Dell’impugnata sentenza s’impone pertanto la cassazione, con rinvio al Tribunale di Milano che, in diversa composizione, procederà a nuovo esame, facendo applicazione dei seguenti principi:

– Il sistema introdotto con il D.Lgs. n. 196 del 2003, informato al prioritario rispetto dei diritti e delle libertà fondamentali e della dignità della persona (e in particolare della riservatezza e del diritto alla protezione dei dati personali nonchè dell’identità personale o morale del soggetto cui gli stessi pertengono), è caratterizzato dalla necessaria rispondenza del trattamento dei dati personali a criteri di proporzionalità, necessità, pertinenza e non eccedenza allo scopo (quest’ultimo costituendo un vero e proprio limite intrinseco del trattamento lecito dei dati personali), che trova riscontro nella compartecipazione dell’interessato nell’utilizzazione dei propri dati personali, a quest’ultimo spettando il diritto di conoscere in ogni momento chi possiede i suoi dati personali e come li adopera, nonchè di opporsi al trattamento dei medesimi, ancorchè pertinenti allo scopo della raccolta, ovvero di ingerirsi al riguardo, chiedendone la cancellazione, la trasformazione, il blocco, ovvero la rettificazione, l’aggiornamento, l’integrazione (D.Lgs. n. 196 del 2003, art. 7), a tutela della proiezione dinamica dei propri dati personali e del rispetto della propria attuale identità personale o morale.

– Anche in caso di memorizzazione nella rete internet, mero deposito di archivi dei singoli utenti che accedono alla rete e cioè dei titolari dei siti costituenti la fonte dell’informazione (c.d. siti sorgente), deve riconoscersi al soggetto cui pertengono i dati personali oggetto di trattamento ivi contenuti il diritto all’oblio, e cioè al relativo controllo a tutela della propria immagine sociale, che anche quando trattasi di notizia vera, e a fortiori se di cronaca, può tradursi nella pretesa alla contestualizzazione e aggiornamento dei medesimi, e se del caso, avuto riguardo alla finalità della conservazione nell’archivio e all’interesse che la sottende, financo alla relativa cancellazione.

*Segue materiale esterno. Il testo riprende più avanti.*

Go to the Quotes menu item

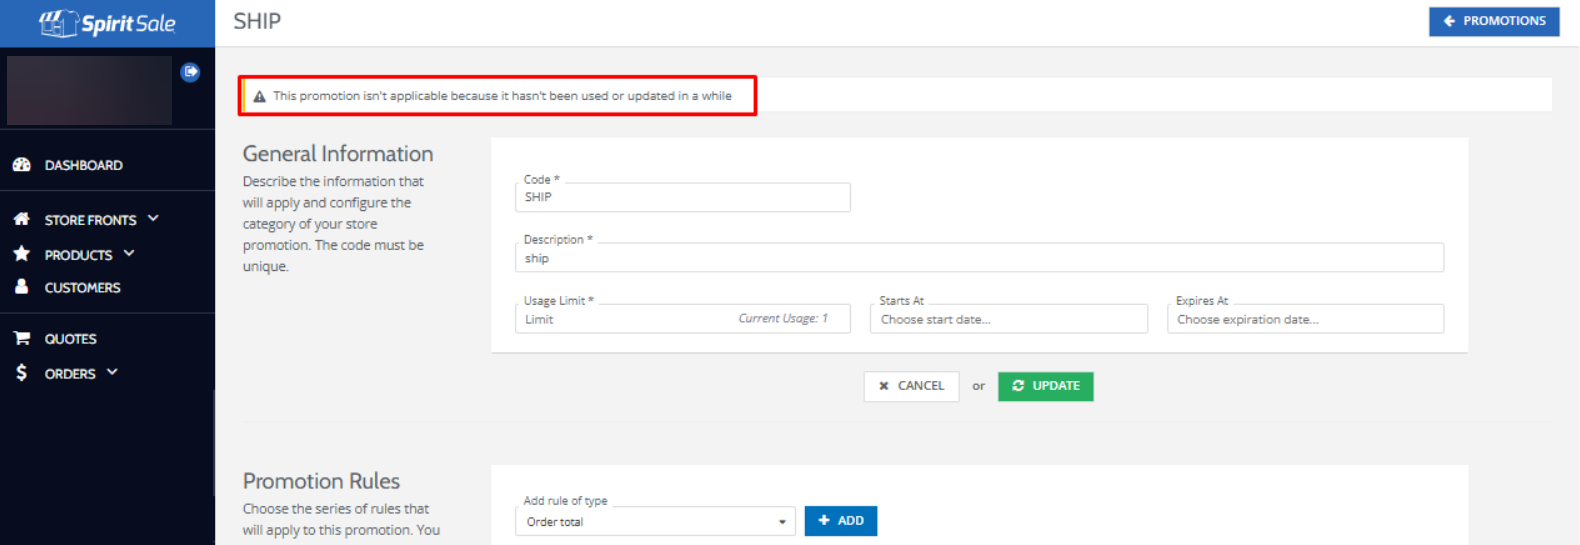pyautogui.click(x=70, y=339)
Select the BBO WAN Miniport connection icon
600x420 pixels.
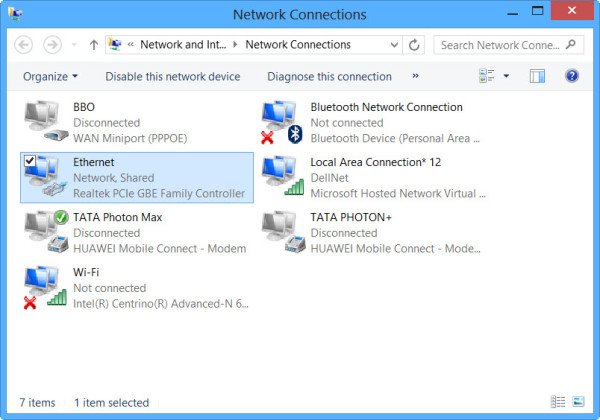[x=44, y=122]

– In ipotesi, come nella specie, di trasferimento D.Lgs. n. 196 del 2003, ex art. 11, comma 1, lett. b), di notizia già di cronaca (nel caso, relativa a vicenda giudiziaria di personaggio politico) nel proprio archivio storico, il titolare dell’organo di informazione (nel caso, la società Rcs Quotidiani s.p.a.) che avvalendosi di un motore di ricerca (nel caso, Google) memorizza la medesima anche nella rete internet è tenuto ad osservare i criteri di proporzionalità, necessità, pertinenza e non eccedenza dell’informazione, avuto riguardo alla finalità che ne consente il lecito trattamento, nonchè a garantire la contestualizzazione e l’aggiornamento della notizia già di cronaca oggetto di informazione e di trattamento, a tutela del diritto del soggetto cui i dati pertengono alla propria identità personale o morale nella sua proiezione sociale, nonchè a salvaguardia del diritto del cittadino utente di ricevere una completa e corretta informazione, non essendo al riguardo sufficiente la mera generica possibilità di rinvenire all’interno del “mare di internet” ulteriori notizie concernenti il caso di specie, ma richiedendosi, atteso il ravvisato persistente interesse pubblico alla conoscenza della notizia in argomento, la predisposizione di sistema idoneo a segnalare (nel corpo o a margine) la sussistenza di un seguito e di uno sviluppo della notizia, e quale esso sia stato (nel caso, dei termini della intervenuta relativa definizione in via giudiziaria), consentendone il rapido ed agevole accesso da parte degli utenti ai fini del relativo adeguato approfondimento, giusta modalità operative stabilite, in mancanza di accordo tra le parti, dal giudice di merito.

Il giudice del rinvio provvederà anche in ordine alle spese del giudizio di legittimità.

 

P.Q.M.

 

La Corte accoglie il ricorso. Cassa l’impugnata sentenza e rinvia, anche per le spese del giudizio di cassazione al Tribunale di Milano, in diversa composizione.